Here comes the shaky allegory part: Since so many red lines have been crossed anyway, are we taking this kind of behaviour by the Flotus as normal now? I am not comparing Melania Trump’s jacket with fascist take-over in the US. I am just worried whether the bar for “important things” (as in a sentence “there are more important things in the world to worry about”) keeps creeping higher and higher by the day, so that soon the world actually needs nuclear bomb to have something sufficiently important and serious to chew on.
In the larger scheme of things the clothing choices of the Flotus can probably be considered absolutely insignificant. It’s the hair, and Hillary Clinton knows it. When she served as the Secretary of State, she made the near-fatal error of tying her hair back with a scrunchie. So unprofessional was the woman that she had the audacity to appear at the UN wearing one. “Hillary in UN Hair Fail”, screamed the headlines. Numerous experts gave her advice on how to cut her hair to show her in a more professional light.
In her Yale University commencement speech Clinton told the graduates to “pay attention to your hair, because everyone else will“. In her Twitter bio during her years as the Secretary of State she would jokingly describe herself as a “hair icon” and “pantsuit aficionado”. So much were her looks, hair and clothing mocked during her being in office that she joked about writing a book called “The Scrunchie Chronicles, 112 Countries And It’s Still All About The Hair”.

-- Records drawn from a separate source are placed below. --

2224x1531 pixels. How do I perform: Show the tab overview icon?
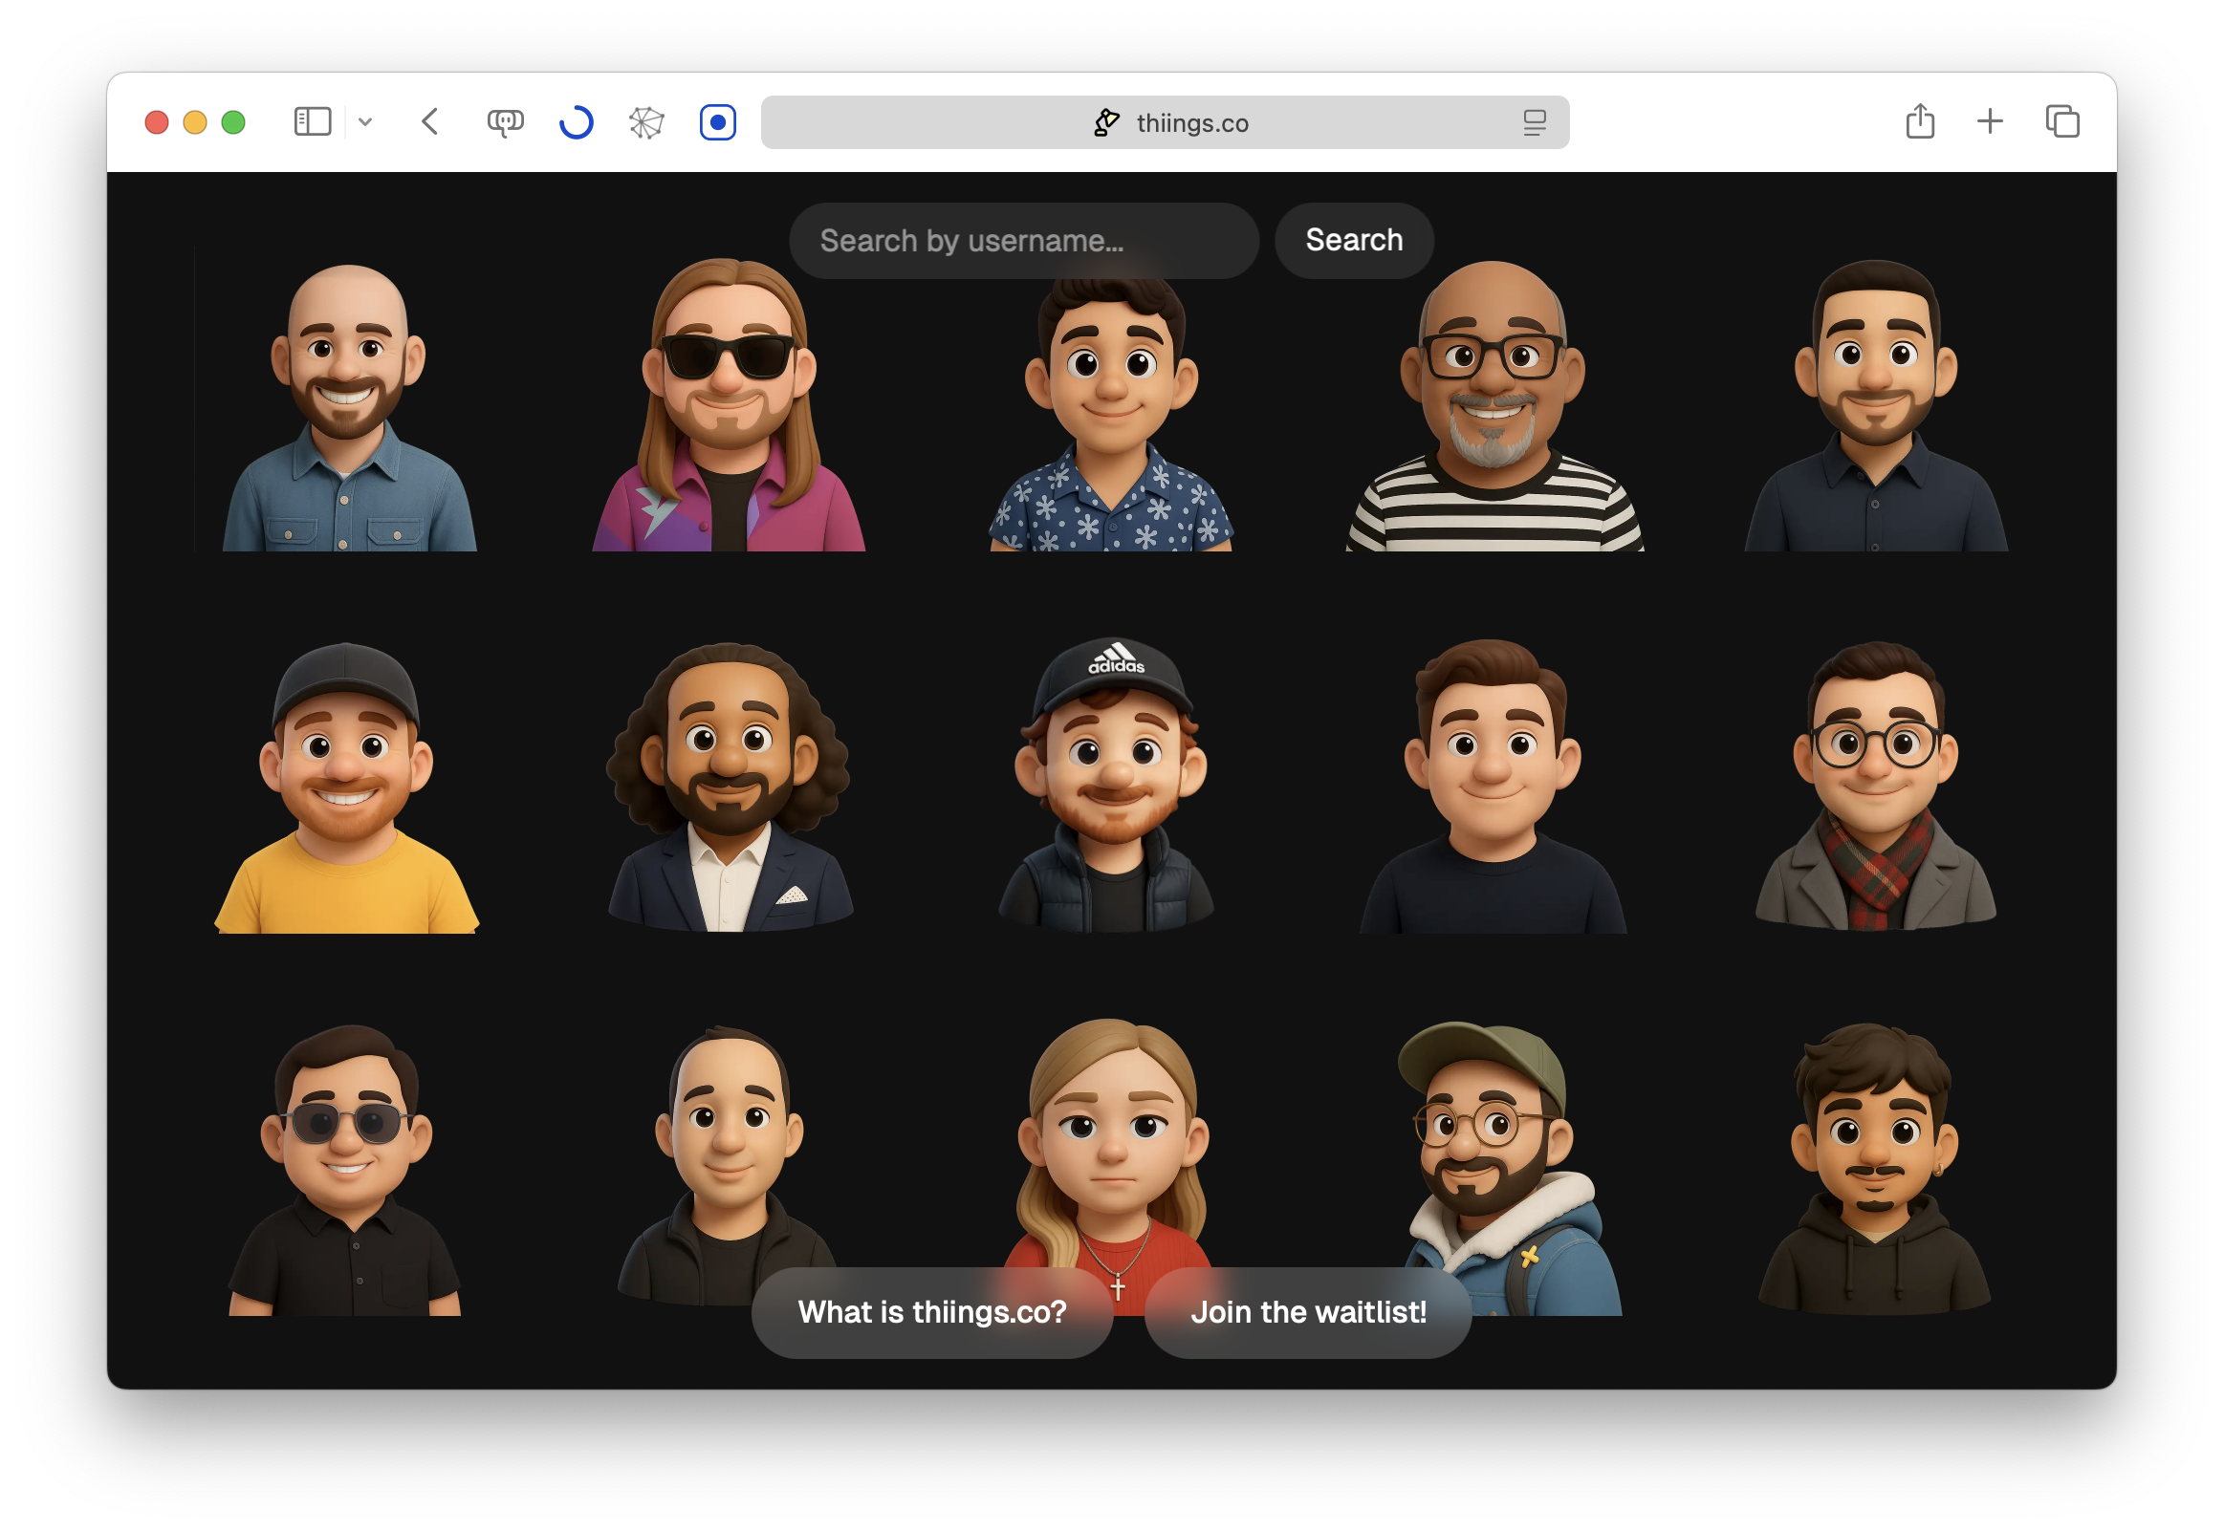2062,122
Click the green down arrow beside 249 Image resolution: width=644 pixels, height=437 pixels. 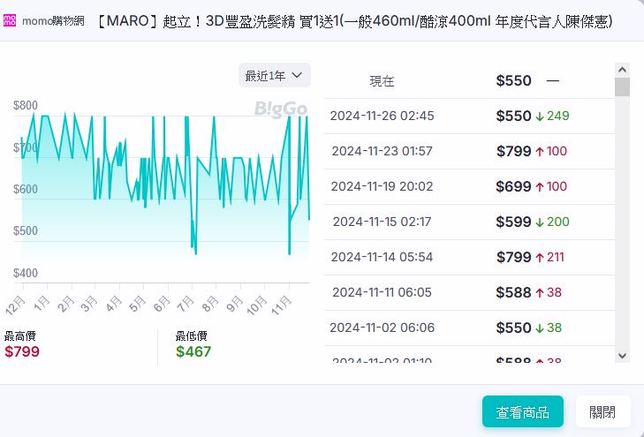click(x=540, y=117)
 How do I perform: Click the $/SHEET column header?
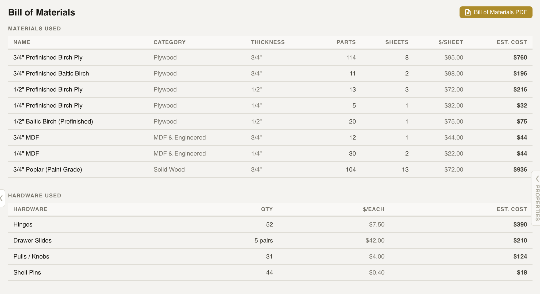(x=450, y=42)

Returning to my shaky allegory – if the world was in a collective shock over Hillary’s scrunchie with “metallic paillettes” just some 10 years ago and now it should be a-OK for the Flotus to literally show the middle finger at us – can we already talk about the slippery slope effect here? Even if it’s just unimportant women’s stuff like hairbands and outfits?
Rather than concentrating only on the Flotus’ clothes, I’ll be paying very close attention to those who say we should not be discussing them. Who are these people? Clothes and appearances speak a million words and always matter in politics and public life. People should never get used to n’importe quoi. Small things can easily turn to, well, bigger things, like the Trumps running the White House.
Albright’s book is really good, as it is not fear-mongering, however she clearly admits her worry of the current state of the affairs. Have a look at the book despite the sartorial allegory I used to present it!